**TASK INSTRUCTIONS**
Give the lines again, unchanged, starting with the line containing "This screenshot has height=660, width=1173." and ending with the last line of the data below.

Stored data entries
**********
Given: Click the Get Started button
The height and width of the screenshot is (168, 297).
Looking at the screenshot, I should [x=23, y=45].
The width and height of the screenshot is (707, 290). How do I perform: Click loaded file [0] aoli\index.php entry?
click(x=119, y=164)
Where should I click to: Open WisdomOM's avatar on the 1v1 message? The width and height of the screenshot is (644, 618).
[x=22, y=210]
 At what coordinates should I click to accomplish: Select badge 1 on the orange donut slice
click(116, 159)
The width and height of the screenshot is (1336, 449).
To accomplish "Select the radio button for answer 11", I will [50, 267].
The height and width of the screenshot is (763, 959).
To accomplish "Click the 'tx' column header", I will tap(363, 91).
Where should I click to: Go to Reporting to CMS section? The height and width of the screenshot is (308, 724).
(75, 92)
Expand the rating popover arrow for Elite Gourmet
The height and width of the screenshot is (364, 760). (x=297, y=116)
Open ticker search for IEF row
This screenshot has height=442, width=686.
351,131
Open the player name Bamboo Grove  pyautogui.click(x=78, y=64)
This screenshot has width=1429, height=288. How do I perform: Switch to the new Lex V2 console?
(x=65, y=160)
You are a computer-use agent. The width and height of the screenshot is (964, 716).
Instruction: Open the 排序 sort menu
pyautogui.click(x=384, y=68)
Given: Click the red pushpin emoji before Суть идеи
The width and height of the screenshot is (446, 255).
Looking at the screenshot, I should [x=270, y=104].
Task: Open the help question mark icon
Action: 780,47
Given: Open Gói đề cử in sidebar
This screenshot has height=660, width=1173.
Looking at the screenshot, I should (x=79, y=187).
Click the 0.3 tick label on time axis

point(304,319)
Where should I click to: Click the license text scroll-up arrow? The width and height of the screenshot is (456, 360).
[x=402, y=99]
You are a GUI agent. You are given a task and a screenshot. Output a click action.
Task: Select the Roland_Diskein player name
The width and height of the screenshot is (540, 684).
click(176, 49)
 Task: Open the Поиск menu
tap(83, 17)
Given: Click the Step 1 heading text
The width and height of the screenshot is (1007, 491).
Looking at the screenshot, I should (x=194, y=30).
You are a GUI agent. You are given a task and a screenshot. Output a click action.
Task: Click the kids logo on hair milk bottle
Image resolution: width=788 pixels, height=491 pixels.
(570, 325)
**********
**RESPONSE FOR THIS EXERCISE**
This screenshot has height=660, width=1173.
Looking at the screenshot, I should (x=79, y=187).
Click the 0.3 tick label on time axis

point(304,319)
Where should I click to: Click the license text scroll-up arrow? The width and height of the screenshot is (456, 360).
[x=402, y=99]
You are a GUI agent. You are given a task and a screenshot. Output a click action.
Task: Select the Roland_Diskein player name
The width and height of the screenshot is (540, 684).
click(176, 49)
 Task: Open the Поиск menu
tap(83, 17)
Given: Click the Step 1 heading text
The width and height of the screenshot is (1007, 491).
Looking at the screenshot, I should (x=194, y=30).
You are a GUI agent. You are given a task and a screenshot. Output a click action.
Task: Click the kids logo on hair milk bottle
Image resolution: width=788 pixels, height=491 pixels.
(570, 325)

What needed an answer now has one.